------ Task input

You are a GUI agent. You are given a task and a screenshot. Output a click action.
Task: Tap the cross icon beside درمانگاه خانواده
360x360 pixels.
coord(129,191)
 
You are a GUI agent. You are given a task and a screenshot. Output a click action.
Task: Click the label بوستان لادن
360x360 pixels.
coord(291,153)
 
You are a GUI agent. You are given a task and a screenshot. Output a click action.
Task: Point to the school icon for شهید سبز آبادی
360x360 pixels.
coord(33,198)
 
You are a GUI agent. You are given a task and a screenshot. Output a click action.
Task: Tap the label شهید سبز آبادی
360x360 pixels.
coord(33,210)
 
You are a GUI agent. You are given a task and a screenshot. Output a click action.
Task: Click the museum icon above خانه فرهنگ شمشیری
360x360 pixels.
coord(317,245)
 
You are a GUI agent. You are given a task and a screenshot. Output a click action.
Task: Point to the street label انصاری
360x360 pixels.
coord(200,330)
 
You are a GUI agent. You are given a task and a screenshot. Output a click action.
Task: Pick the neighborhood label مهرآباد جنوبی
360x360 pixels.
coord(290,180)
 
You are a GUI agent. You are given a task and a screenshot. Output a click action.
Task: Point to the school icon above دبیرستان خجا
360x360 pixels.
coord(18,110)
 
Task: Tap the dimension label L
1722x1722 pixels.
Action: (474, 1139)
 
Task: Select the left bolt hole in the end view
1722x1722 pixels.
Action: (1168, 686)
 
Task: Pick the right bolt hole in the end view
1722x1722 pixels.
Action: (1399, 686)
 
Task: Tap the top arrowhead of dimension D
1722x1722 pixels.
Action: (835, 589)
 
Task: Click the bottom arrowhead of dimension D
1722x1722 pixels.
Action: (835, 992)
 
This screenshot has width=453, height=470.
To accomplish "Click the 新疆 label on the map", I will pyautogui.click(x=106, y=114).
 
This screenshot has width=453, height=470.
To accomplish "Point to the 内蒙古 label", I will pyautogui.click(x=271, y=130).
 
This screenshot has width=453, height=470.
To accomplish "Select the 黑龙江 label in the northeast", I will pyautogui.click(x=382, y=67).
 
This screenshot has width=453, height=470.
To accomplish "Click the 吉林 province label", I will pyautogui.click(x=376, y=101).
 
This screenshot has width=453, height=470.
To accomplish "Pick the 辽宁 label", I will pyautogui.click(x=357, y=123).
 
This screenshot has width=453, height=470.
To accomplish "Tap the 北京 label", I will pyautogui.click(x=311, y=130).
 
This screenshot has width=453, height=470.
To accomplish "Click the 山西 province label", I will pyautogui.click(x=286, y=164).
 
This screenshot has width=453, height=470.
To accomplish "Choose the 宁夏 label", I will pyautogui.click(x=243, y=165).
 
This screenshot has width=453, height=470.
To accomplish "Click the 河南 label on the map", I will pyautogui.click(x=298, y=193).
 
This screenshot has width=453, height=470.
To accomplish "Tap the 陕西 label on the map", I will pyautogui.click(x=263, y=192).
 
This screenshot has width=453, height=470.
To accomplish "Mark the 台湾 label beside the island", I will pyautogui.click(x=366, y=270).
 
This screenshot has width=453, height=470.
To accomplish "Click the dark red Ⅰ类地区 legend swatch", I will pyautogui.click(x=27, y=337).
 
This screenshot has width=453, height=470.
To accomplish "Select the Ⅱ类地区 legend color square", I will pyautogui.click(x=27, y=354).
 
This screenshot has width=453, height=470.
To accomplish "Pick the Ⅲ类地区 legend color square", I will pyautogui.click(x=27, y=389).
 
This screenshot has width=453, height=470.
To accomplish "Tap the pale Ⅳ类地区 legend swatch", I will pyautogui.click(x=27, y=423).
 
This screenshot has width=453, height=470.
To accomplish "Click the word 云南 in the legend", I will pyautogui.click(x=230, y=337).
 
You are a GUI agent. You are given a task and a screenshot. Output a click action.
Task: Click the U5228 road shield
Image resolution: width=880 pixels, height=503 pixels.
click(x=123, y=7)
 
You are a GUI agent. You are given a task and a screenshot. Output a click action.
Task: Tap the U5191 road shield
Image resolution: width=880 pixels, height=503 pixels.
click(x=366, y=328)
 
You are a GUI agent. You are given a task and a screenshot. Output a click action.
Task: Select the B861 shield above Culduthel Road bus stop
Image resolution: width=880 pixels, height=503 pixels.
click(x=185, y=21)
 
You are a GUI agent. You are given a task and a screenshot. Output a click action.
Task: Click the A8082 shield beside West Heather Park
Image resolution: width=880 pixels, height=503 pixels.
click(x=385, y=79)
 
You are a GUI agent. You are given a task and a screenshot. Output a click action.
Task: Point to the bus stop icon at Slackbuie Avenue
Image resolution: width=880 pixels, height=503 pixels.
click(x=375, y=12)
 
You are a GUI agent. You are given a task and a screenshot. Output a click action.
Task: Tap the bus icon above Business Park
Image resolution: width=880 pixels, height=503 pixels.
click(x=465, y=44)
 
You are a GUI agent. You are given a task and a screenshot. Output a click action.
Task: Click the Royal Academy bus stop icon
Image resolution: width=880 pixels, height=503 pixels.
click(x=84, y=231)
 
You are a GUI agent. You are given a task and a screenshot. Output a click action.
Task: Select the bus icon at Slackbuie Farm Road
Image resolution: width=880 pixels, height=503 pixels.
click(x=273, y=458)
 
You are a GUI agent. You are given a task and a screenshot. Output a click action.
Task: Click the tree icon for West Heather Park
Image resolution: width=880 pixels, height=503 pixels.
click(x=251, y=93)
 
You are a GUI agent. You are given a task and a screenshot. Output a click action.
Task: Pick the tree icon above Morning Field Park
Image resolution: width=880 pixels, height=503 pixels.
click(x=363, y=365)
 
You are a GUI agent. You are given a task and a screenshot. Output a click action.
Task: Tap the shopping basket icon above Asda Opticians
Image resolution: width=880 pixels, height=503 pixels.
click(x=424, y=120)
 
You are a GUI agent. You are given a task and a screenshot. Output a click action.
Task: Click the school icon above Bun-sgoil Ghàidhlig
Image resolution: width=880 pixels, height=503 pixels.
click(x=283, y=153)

------------

Directions:
Shift each coordinate in the answers up by 99 and rewrite all lines in the records, requests included, beginning with the line containing "Task: Click the bottom" and going on through the line containing "Action: (835, 992)".

Task answer:
Task: Click the bottom arrowhead of dimension D
1722x1722 pixels.
Action: (934, 1091)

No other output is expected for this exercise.